Le dégât des eaux fait partie des sinistres couverts par l’assurance multirisque habitation. Il inclut les dommages aux biens résultant notamment de l’action de l’eau, comme le débordement d’un radiateur ou une infiltration par la toiture. En cas d’événement de ce genre, par exemple une fuite d’eau à Paris, il y a des mesures immédiates à prendre pour limiter les dégâts. Ensuite, il faut entamer les démarches auprès de l’assureur pour bénéficier d’une indemnisation et couvrir les frais de remise en état du local.

Les actions immédiates

Si la fuite a lieu chez vous, le premier réflexe est de couper l’eau et éventuellement l’électricité, puis de prendre les mesures provisoires d’usage comme l’aération et le séchage des lieux. Il est aussi utile d’informer l’assureur. S’il s’agit d’un appartement, il est nécessaire de prévenir les voisins et le syndic. L’identification de l’origine de l’accident peut être relativement simple. Mais parfois, il sera nécessaire de recourir à un professionnel pour effectuer une recherche de fuite d’eau approfondie, dont les frais sont habituellement pris en charge par l’assurance. L’origine des dégâts peut aussi se trouver chez le voisin. Dans ce cas, la procédure habituelle consiste à dresser un constat amiable, qui sera présenté aux assureurs. Souvent, la réparation des dégâts des eaux nécessite l’intervention d’un professionnel. Pour obtenir d’autres informations, il suffit de visiter le site degatdeseaux.paris.

Faire une déclaration de sinistre

Cette déclaration doit intervenir dans un délai de 5 jours à compter de la date de connaissance de l’accident, soit directement ou par lettre recommandée avec accusé de réception. Elle doit contenir les éléments d’identification du sinistré, la date de l’événement et une description des dommages et des démarches entreprises. Pour étayer le dossier, il est recommandé de joindre des éléments justificatifs comme des photographies, les factures des biens endommagés.
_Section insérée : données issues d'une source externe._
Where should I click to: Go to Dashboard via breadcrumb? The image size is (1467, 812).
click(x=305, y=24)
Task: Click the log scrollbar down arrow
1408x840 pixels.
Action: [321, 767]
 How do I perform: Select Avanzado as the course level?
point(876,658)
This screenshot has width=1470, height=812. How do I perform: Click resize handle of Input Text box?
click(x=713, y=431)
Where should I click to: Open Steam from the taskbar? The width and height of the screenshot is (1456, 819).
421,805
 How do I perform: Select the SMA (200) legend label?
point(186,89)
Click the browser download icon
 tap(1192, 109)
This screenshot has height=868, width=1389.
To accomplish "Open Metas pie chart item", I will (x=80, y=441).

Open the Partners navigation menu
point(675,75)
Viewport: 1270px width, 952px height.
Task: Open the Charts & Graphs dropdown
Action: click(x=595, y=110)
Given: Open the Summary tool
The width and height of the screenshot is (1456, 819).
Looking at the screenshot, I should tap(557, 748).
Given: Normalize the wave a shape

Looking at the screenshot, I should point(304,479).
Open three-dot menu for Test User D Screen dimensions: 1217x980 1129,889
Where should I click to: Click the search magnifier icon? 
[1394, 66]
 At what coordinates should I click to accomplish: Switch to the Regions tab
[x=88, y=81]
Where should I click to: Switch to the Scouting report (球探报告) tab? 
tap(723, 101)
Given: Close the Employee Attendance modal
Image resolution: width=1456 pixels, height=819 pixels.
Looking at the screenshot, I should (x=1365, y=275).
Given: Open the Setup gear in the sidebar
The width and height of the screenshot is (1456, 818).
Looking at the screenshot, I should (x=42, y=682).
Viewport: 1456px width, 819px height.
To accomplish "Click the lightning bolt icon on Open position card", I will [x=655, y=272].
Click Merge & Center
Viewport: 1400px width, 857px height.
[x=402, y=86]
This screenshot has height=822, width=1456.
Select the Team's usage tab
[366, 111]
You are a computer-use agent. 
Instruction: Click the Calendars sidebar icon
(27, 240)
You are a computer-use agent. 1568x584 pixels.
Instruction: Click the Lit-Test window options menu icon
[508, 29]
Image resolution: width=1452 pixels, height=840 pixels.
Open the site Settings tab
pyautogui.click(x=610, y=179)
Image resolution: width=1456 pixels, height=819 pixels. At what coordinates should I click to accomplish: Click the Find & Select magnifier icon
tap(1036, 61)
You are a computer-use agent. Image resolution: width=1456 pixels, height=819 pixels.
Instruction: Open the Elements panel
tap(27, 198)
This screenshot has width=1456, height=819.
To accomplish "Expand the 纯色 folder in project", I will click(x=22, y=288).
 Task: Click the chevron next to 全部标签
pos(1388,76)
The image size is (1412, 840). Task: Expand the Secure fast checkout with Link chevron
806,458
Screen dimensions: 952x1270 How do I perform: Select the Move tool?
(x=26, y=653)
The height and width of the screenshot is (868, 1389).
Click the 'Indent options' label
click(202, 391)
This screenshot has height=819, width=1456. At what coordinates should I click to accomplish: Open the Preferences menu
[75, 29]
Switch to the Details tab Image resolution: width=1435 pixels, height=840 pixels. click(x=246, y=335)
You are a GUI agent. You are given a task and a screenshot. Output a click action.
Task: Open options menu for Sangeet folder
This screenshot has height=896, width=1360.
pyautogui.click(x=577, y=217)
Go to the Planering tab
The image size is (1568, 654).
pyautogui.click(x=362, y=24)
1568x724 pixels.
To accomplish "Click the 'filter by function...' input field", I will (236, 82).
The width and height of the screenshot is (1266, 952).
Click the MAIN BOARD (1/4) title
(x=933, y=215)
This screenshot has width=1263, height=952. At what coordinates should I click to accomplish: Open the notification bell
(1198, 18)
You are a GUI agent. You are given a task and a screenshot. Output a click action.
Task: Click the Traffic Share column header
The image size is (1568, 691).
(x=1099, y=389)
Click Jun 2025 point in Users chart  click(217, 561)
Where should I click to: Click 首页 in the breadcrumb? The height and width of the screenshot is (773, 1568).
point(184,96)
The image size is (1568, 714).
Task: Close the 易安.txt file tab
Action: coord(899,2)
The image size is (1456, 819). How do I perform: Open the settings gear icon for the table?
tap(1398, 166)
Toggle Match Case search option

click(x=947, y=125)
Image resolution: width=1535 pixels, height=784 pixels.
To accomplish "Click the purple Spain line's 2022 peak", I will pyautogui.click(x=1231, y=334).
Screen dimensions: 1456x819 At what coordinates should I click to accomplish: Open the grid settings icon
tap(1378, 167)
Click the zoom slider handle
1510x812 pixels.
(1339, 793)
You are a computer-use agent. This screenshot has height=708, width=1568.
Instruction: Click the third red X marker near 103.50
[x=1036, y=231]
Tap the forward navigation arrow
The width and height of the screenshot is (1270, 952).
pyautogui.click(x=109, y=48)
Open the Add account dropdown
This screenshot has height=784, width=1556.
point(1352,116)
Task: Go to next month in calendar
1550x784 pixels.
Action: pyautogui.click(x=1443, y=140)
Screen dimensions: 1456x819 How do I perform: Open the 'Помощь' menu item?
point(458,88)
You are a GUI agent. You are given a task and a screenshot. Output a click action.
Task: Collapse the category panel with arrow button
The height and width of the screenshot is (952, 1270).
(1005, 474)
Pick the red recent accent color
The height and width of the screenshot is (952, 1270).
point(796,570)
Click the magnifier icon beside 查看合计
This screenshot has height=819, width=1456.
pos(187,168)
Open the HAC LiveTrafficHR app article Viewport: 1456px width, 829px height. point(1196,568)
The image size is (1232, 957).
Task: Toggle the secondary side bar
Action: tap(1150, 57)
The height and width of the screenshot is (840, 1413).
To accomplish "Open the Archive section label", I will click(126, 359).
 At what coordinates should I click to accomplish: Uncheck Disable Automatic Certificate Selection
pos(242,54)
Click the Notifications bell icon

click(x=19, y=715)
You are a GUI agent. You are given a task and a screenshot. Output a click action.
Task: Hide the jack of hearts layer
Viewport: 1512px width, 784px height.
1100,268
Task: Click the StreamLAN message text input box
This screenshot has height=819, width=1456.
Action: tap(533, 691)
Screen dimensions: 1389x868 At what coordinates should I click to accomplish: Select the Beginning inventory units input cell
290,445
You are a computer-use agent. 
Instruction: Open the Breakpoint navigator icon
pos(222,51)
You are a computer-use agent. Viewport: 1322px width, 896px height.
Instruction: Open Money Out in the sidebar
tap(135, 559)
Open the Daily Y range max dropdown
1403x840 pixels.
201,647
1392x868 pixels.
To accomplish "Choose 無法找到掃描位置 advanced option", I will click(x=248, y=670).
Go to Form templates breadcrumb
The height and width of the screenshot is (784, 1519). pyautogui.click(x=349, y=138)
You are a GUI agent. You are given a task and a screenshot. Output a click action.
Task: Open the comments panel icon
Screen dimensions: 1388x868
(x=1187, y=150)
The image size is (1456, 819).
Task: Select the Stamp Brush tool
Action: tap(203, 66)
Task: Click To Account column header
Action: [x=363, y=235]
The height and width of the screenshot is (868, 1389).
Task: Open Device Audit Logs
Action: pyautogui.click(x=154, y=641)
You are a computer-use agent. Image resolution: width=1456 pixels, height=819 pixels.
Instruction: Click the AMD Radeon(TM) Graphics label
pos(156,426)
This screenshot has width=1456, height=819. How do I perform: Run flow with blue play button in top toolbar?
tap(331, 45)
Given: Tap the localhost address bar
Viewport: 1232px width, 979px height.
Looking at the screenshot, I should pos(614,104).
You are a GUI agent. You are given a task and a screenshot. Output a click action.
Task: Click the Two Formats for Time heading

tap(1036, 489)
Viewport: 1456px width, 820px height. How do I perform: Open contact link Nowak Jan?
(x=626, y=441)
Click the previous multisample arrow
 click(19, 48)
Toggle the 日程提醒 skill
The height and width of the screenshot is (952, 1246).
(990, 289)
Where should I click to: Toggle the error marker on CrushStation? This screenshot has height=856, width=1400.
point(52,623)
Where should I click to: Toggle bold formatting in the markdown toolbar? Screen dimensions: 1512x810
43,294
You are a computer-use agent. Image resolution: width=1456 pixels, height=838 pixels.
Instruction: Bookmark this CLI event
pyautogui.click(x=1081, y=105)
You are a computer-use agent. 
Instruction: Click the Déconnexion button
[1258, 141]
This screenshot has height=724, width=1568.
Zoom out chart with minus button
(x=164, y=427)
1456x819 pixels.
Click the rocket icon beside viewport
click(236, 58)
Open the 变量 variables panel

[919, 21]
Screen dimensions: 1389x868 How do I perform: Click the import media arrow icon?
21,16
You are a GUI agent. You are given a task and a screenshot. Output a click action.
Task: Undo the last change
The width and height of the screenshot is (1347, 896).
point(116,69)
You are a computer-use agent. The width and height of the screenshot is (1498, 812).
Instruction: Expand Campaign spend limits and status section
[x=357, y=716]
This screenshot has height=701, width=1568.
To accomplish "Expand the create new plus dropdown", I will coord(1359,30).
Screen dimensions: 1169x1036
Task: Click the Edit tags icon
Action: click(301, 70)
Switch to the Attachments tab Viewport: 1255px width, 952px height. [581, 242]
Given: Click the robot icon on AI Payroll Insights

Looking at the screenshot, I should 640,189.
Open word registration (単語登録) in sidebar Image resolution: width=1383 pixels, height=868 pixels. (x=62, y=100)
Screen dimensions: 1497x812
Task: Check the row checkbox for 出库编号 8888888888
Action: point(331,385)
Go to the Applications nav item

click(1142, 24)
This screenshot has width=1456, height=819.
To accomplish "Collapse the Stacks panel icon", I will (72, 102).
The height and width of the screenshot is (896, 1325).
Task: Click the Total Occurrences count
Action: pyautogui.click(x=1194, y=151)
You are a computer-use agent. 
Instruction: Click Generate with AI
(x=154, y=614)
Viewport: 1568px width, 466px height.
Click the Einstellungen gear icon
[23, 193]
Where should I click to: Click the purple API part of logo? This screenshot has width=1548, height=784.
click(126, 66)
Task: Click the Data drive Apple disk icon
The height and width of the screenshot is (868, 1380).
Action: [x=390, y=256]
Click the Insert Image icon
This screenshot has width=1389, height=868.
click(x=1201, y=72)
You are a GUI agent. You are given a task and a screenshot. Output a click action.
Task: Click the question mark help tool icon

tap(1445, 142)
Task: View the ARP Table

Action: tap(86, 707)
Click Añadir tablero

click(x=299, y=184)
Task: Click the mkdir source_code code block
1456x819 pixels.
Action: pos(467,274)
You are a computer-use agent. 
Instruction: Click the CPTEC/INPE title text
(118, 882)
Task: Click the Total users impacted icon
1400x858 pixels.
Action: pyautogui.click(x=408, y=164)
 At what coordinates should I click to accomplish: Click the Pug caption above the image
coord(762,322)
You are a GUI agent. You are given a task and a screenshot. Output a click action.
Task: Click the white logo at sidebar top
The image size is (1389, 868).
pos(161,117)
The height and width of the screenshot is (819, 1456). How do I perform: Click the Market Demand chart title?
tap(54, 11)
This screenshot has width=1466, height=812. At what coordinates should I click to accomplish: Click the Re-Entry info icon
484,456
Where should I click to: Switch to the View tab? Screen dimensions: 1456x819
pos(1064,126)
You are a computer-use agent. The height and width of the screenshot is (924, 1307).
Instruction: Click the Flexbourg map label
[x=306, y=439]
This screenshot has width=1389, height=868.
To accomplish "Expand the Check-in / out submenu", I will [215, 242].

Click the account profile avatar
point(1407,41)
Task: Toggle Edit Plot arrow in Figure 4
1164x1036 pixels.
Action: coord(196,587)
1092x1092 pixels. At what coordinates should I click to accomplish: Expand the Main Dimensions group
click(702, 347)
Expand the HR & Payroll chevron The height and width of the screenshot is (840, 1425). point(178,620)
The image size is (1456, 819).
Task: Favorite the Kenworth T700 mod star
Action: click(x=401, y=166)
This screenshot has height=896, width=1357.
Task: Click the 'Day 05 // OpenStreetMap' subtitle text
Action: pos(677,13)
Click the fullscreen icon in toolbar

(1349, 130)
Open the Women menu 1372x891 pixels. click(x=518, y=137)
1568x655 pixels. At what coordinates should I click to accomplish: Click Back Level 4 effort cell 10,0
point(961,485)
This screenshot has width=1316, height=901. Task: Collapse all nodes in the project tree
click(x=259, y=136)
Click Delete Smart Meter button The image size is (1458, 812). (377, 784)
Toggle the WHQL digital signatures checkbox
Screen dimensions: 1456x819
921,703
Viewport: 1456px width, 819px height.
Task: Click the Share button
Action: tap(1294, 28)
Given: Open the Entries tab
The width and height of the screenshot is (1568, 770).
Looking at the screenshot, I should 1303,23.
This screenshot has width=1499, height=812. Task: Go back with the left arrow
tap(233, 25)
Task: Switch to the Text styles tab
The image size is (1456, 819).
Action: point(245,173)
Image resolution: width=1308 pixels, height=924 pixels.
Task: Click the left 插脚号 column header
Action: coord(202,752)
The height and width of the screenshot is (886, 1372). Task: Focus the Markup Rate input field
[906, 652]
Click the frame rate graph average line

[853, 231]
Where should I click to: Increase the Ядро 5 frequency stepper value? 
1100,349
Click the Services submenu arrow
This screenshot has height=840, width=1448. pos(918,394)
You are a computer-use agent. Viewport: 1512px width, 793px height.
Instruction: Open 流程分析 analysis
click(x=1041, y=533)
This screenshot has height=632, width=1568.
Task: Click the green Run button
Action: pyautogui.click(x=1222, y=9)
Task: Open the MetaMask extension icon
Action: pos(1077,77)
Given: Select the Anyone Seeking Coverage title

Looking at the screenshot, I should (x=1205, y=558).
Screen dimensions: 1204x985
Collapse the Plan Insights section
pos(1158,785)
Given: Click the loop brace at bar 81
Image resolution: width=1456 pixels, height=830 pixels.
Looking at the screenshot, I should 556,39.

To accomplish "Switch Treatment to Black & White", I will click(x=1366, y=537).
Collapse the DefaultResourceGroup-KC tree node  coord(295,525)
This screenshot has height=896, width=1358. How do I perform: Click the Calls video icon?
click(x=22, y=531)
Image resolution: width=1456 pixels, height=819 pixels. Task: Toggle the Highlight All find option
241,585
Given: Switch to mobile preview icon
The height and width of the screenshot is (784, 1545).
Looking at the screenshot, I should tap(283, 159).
Le cas échéant, il faudra ajouter le rapport et le devis établis par le professionnel qui a maîtrisé la situation, ou procédé à une recherche de fuite. Il est important de maintenir les traces de l’accident et de garder les biens endommagés, car l’assureur désignera peut-être un expert pour visiter les lieux afin d’évaluer le montant de l’indemnisation. Lorsque l’accident concerne plusieurs parties, celles-ci établissent un constat amiable qui sera transmis aux assureurs impliqués ainsi qu’au syndic ou le propriétaire selon les cas.

Bénéficier d’une indemnisation

Les dégâts des eaux non répétitifs, ayant entraîné des pertes peu importantes (moins de 1 600 €), font de plus en plus l’objet d’une télé-expertise à l’issue de laquelle l’expert propose à la victime un montant d’indemnisation, dont l’acceptation est irréversible.

Si le dégât concerne deux compagnies d’assurance ou plus, et si son montant ne dépasse pas 5 000 € hors taxe, il tombe dans le champ d’application de la convention d’indemnisation et de recours des sinistres immeubles (IRSI). C’est l’assureur de local sinistré qui procède à l’indemnisation. L’IRSI a mis en place deux tranches :

  • Les dommages inférieurs à 1 600€, qui sont indemnisés par l’assureur gestionnaire avec abandon de recours. Il ne pourra agir contre les autres assureurs que si certaines conditions sont remplies.
  • Les dommages compris entre 1 600 € et 5 000 € sont aussi pris en charge par l’assureur gestionnaire, mais celui-ci pourra exercer un recours pour récupérer les contributions des autres assureurs concernés par l’accident.

Quant aux dégâts supérieurs à 5 000 €, ils sont régis par la convention CIDE-COP (immeubles en copropriété) et les dispositions du droit commun.